Après le Kazakhgate, Publifin et cie, une nouvelle commission va se pencher sur le Samusocial de Bruxelles dont les dirigeants se payaient (bien) sur le dos des nécessiteux. La règle pose que le total des émoluments d’un mandataire ne peut pas dépasser 150 % de l’indemnité parlementaire (182.000 euros brut). Mais cette limite ne cible que les rémunérations publiques. Le Samusocial a un statut privé.
Donc, salaire = privé.
Donc = va te faire foutre le plafond.
La question a fusé cette semaine, à l’addition des affaires touchant le PS (sans remonter au déluge : Agusta, la Carolo, Publifin, l’ISPPC, Samusocial, etc., etc., etc.) : qu’est-ce qui explique que le PS est mouillé comme un étang alors que les autres partis restent (plus au moins) au sec ?
Le pouvoir, of course. Le PS s’est installé en Wallonie comme les racines de l’oyat retiennent les dunes. On a aussi entendu parler d’une « déconnexion des réalités ». Nos élus vivraient à 10.000 pieds du sol, sans plus mesurer l’énormité de leurs salaires.
Conneries.
Les élus ne sont pas ces pachas de l’industrie qui n’ont jamais mis moins de 100 mètres entre eux et un prolétaire. Ce sont des élus de terrain, très au fait des réalités de la vie. Yvan Mayeur est assistant social. Il a présidé le CPAS de 1995 à 2013. Pascale Peraïta a dirigé le Samusocial de 1999 à 2013, avant de présider le CPAS. La misère, ils savent. Elle leur a soufflé dans le nez tous les jours et longtemps.

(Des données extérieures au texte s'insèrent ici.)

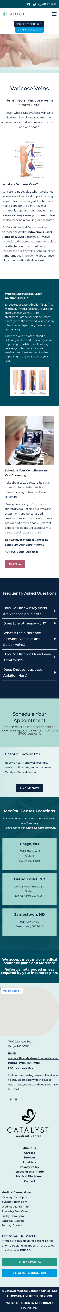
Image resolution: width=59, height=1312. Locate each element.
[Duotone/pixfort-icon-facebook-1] (10, 1099)
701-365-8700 (49, 4)
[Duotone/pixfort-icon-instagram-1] (16, 1099)
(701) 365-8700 (29, 1063)
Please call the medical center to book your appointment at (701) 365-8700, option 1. (29, 730)
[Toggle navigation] (54, 14)
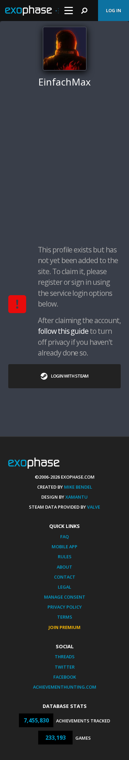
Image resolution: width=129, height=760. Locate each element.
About (64, 567)
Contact (64, 577)
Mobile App (64, 546)
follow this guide (63, 331)
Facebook (64, 677)
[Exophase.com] (32, 10)
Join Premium (64, 627)
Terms (64, 617)
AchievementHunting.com (64, 687)
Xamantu (76, 497)
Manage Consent (64, 597)
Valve (93, 507)
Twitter (65, 667)
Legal (64, 587)
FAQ (64, 536)
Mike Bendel (78, 487)
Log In (113, 10)
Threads (65, 656)
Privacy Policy (64, 607)
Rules (65, 556)
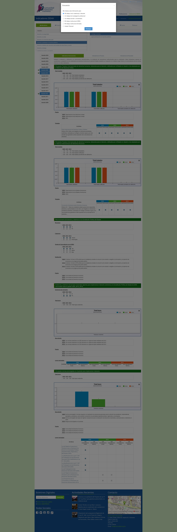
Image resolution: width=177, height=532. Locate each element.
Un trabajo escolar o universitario (73, 18)
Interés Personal (69, 26)
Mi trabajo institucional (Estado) (73, 24)
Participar (88, 29)
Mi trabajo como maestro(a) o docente (75, 13)
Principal (125, 1)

Si quelqu’un semble déconnecté du réel, c’est le patron. En selle depuis 1999, longtemps brillant, vif, inspiré, Elio Di Rupo est aujourd’hui méconnaissable, dépassé, à contretemps, pusillanime. A-t-il tiré les leçons des affaires carolo de 2005 ? Les faits prouvent que non. A-t-il agi en 2013, quand l’Inspection des finances a commencé à renifler des faits curieux au Samusocial (gestion floue, sursalaires) ? Les faits prouvent que non.
On dira : le président ne peut pas avoir l’œil à tout. Si. Il doit avoir l’œil à tout. C’est même son travail.
Di Rupo est-il encore à sa place ? Les barons du PS décrètent en général que le moment n’est pas idéal pour lancer une présidentielle et qu’il est préférable de laisser passer les communales (2018) et les fédérales/régionales (2019).
Bref : on bougera après le scrutin mais ne touche à rien avant.
Ah…
Z’êtes totalement sûrs de votre coup, les mecs ?
Charles Michel dit que la politique du gouvernement doit redresser le pays. Bart De Wever dit qu’elle doit le flanquer par terre.

Un dicton flamand dit : « Une bonne haie fait de bons voisins. » Traduisez : chacun chez soi et pas de dispute. C’est en vertu de ceci que le mouvement flamand (avec l’appui, longtemps, du mouvement wallon) a transformé le pays en bocage normand.
Et c’est pas fini.
Cette semaine, la commère d’Anvers a signalé qu’elle ne renonçait pas à ses obsessions confédéralistes.
Rien de nouveau là-dedans.
Le patron de la N-VA a signalé qu’il voyait l’Etat réduit à quatre ministres (et autant de compétences : Défense, Sécurité, Finances, Affaires étrangères).
Rien de nouveau ici.
A Bruxelles, on fusionne les 19 communes.
Rien de nouveau ici.
Bart De Wever dit qu’il voit bien que les francophones ne sont pas très demandeurs de relancer le débat institutionnel. Mais il dit qu’un jour, les sudistes seront clients d’une nouvelle réforme. Voici son moyen : « Exercer une pression sur eux (les francophones). Et pour cela, nous devons utiliser le pouvoir au niveau fédéral. En menant une politique de réformes socio-économiques, nous voulons éveiller l’appétit des francophones. »
Rien de nouveau ici.
Le chef nationaliste a toujours dit qu’il voulait l’indépendance pour pouvoir mener une politique de droite en Flandre. Nous, on l’a toujours soupçonné d’être à droite-droite pour arracher l’indépendance.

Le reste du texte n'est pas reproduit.